--- ABOUT THIS TASK ---
Exactly as they stand, write out all of the entries again.

[Saved entries]
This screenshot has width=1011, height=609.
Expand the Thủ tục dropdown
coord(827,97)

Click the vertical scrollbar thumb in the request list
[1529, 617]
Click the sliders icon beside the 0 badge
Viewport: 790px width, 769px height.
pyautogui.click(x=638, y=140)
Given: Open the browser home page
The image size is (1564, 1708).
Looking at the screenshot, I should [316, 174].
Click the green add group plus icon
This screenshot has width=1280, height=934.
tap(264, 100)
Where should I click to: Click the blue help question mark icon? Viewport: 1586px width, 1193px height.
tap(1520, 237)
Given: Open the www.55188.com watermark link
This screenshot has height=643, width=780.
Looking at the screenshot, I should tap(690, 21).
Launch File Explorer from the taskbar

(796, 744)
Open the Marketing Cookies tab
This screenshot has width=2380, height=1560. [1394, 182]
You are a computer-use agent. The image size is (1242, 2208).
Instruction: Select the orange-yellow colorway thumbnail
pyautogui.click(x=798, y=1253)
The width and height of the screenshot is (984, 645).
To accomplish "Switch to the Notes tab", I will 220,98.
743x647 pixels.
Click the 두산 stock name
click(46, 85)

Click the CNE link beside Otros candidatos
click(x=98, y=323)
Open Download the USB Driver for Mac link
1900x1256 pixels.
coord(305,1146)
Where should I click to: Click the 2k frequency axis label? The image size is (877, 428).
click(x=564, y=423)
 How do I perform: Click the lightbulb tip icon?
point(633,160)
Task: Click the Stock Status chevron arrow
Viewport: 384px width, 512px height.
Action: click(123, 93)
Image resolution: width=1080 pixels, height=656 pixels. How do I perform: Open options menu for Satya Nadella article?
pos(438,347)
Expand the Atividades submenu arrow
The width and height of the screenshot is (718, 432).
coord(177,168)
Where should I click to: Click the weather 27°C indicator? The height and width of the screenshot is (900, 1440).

--- RESULT ---
This screenshot has width=1011, height=609.
Expand the Thủ tục dropdown
coord(827,97)

Click the vertical scrollbar thumb in the request list
[1529, 617]
Click the sliders icon beside the 0 badge
Viewport: 790px width, 769px height.
pyautogui.click(x=638, y=140)
Given: Open the browser home page
The image size is (1564, 1708).
Looking at the screenshot, I should [316, 174].
Click the green add group plus icon
This screenshot has width=1280, height=934.
tap(264, 100)
Where should I click to: Click the blue help question mark icon? Viewport: 1586px width, 1193px height.
tap(1520, 237)
Given: Open the www.55188.com watermark link
This screenshot has height=643, width=780.
Looking at the screenshot, I should tap(690, 21).
Launch File Explorer from the taskbar

(796, 744)
Open the Marketing Cookies tab
This screenshot has width=2380, height=1560. [1394, 182]
You are a computer-use agent. The image size is (1242, 2208).
Instruction: Select the orange-yellow colorway thumbnail
pyautogui.click(x=798, y=1253)
The width and height of the screenshot is (984, 645).
To accomplish "Switch to the Notes tab", I will 220,98.
743x647 pixels.
Click the 두산 stock name
click(46, 85)

Click the CNE link beside Otros candidatos
click(x=98, y=323)
Open Download the USB Driver for Mac link
1900x1256 pixels.
coord(305,1146)
Where should I click to: Click the 2k frequency axis label? The image size is (877, 428).
click(x=564, y=423)
 How do I perform: Click the lightbulb tip icon?
point(633,160)
Task: Click the Stock Status chevron arrow
Viewport: 384px width, 512px height.
Action: click(123, 93)
Image resolution: width=1080 pixels, height=656 pixels. How do I perform: Open options menu for Satya Nadella article?
pos(438,347)
Expand the Atividades submenu arrow
The width and height of the screenshot is (718, 432).
coord(177,168)
Where should I click to: Click the weather 27°C indicator? The height and width of the screenshot is (900, 1440).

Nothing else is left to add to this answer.